(PAGE):
——
RM. Pour nous, la passion est - elle tout ce qui nous rend passif ?

 

3. "J'étais forcé...".

- 1. Passion et force. La passion se présente comme une force. Il y a un dynamisme de la passion ; elle est une tendance.

"(...) il ne faut rien accorder aux sens, quand on veut leur refuser quelque chose"

ROUSSEAU. Les confessions. livre IX6 .

- 2. La passion est une force qui peut faire plier la volonté. La forme passive est ici employée : "J'étais forcé...".

A. La passion est une force qui m'entraîne et que je ne choisis pas : elle me soumet. Mais d'où vient cette force ?

B. La passion est une force que je suis et dont je suis au fond complice. Mais quelle est la nature de cette force ?

- ROUSSEAU donne ici des indications : l'imagination, le corps, les facultés déraisonnables de l'homme.

- 3. La passion est une force qui peut l'emporter sur la volonté comme sur la raison. Ainsi dit - on : "C'est plus fort que moi !" ; "Je ne peux pas m'en empêcher".

 

Conclusion : le corps, l'imagination, la soumission à un e force, tels sont les trois caractères de la passion amoureuse, - dans le texte des Confessions.

 


B. Son analyse.

 

1. La passion et délire amoureux.

- 1. Délire et inspiration. Dans Phèdre, PLATON présente l'amour comme une forme de délire. La beauté exerce une action spéciale sur l'âme qui lui fait ressouvenir des Idées contemplées avant l'incarnation7 .

"(...) quand il arrive à celles - ci [les âmes] de voir quelque image ressemblante des objets de là - bas, elles en sont mises hors d'elles, et elles ne s'appartiennent plus à elles - mêmes"

PLATON. Phèdre. 250 a.

- 2. Délire et déraison. La passion amoureuse est déraison en ce sens que le passionné ne fait rien qui soit conforme à ce monde - ci. Il n'empêche que, selon Phèdre, son comportement est sensé. Le passionné est plus sage puisque son délire porte sur le vrai monde, qu'il est recherche de ce monde.

- 3. Délire et discours. La passion amoureuse est discoureuse : la déclaration, les poèmes (PETRARQUE) et les chants, les lettres. Elle fait l'objet de discours : le théâtre, le cinéma, la littérature s'en empare comme d'une matière privilégiée.
——
Données sur l'emplacement des éléments:
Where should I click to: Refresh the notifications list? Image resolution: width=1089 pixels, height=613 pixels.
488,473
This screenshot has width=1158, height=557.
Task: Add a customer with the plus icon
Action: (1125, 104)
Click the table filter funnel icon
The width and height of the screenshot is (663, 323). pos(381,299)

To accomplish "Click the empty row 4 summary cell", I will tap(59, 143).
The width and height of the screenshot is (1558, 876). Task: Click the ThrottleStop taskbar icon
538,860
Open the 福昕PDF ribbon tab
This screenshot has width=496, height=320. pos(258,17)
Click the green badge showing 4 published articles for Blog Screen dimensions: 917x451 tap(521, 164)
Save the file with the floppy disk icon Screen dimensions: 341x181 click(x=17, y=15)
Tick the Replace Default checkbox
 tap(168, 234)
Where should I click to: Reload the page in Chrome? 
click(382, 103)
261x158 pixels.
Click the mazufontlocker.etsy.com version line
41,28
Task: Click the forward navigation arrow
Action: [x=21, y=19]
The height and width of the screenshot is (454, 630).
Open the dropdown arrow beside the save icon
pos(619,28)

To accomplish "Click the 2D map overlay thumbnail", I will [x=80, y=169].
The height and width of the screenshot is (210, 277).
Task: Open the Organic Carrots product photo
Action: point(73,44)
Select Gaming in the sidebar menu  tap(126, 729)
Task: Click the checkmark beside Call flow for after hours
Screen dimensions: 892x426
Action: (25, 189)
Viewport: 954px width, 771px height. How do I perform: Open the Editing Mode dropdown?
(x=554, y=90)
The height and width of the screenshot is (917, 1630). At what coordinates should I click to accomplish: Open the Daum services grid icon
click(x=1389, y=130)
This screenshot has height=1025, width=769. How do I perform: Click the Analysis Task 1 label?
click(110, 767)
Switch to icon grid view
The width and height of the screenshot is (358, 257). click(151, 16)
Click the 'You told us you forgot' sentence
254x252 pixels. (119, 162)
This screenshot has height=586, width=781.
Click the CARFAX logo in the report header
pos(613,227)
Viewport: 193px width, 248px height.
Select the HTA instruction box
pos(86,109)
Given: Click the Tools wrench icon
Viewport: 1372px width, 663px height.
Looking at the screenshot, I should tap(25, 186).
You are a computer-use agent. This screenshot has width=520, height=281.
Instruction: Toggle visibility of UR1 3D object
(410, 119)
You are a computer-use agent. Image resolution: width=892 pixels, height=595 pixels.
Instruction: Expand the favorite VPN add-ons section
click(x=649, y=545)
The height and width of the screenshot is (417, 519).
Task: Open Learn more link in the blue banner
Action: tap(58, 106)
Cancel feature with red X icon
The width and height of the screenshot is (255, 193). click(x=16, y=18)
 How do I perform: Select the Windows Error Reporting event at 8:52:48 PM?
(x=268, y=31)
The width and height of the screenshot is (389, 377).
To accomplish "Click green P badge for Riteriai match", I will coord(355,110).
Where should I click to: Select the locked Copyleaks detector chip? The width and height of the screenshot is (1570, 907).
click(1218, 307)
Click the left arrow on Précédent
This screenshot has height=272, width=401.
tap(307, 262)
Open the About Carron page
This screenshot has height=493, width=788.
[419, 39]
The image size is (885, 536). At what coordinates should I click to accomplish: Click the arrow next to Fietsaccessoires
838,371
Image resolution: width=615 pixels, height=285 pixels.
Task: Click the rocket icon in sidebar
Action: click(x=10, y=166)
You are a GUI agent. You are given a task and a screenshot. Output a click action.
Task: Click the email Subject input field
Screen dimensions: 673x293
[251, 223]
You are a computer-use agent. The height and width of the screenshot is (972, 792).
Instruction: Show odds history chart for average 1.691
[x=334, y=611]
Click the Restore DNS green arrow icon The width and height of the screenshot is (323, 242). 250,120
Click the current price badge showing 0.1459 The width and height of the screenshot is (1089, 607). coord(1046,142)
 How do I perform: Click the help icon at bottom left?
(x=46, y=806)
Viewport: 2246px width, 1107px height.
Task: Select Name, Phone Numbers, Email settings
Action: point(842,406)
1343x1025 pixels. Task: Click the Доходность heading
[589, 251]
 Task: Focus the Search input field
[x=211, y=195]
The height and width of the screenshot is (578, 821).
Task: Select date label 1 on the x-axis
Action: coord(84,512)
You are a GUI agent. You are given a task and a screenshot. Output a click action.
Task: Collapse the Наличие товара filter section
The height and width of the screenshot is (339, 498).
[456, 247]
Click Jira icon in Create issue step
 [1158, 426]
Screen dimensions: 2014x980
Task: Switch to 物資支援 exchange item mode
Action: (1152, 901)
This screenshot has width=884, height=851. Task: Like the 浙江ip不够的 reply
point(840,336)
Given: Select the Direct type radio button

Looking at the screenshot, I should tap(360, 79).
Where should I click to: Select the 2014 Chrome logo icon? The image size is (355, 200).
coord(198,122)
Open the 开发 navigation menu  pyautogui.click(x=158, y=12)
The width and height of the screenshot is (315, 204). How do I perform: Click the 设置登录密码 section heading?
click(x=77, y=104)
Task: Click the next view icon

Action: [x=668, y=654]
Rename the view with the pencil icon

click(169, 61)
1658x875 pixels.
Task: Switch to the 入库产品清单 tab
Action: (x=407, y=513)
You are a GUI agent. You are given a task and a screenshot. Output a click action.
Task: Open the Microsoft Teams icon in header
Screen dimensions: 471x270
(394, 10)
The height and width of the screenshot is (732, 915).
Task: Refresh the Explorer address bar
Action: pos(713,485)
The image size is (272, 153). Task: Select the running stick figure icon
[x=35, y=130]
——
(TRAVAIL DEMANDÉ):
(A) Répondez à ces questions sur le texte consacré à la passion :
(i) Selon Phèdre, sur quoi porte le délire du passionné ?
(ii) Quelles indications Rousseau donne-t-il sur la nature de la force que constitue la passion ?
(iii) Quel poète est nommé à propos des poèmes, parmi les formes du discours amoureux ?
(B) Dans le texte consacré à la passion, citez mot pour mot tout ce qui va de « - 2. La passion » jusqu'à « déraisonnables de l'homme. ».

(RÉPONSES CI-DESSOUS):
(A)
(i) Sur le vrai monde : ce délire est une recherche de ce monde.
(ii) L'imagination, le corps et les facultés déraisonnables de l'homme.
(iii) Pétrarque.

(B)
- 2. La passion est une force qui peut faire plier la volonté. La forme passive est ici employée : "J'étais forcé...".

A. La passion est une force qui m'entraîne et que je ne choisis pas : elle me soumet. Mais d'où vient cette force ?

B. La passion est une force que je suis et dont je suis au fond complice. Mais quelle est la nature de cette force ?

- ROUSSEAU donne ici des indications : l'imagination, le corps, les facultés déraisonnables de l'homme.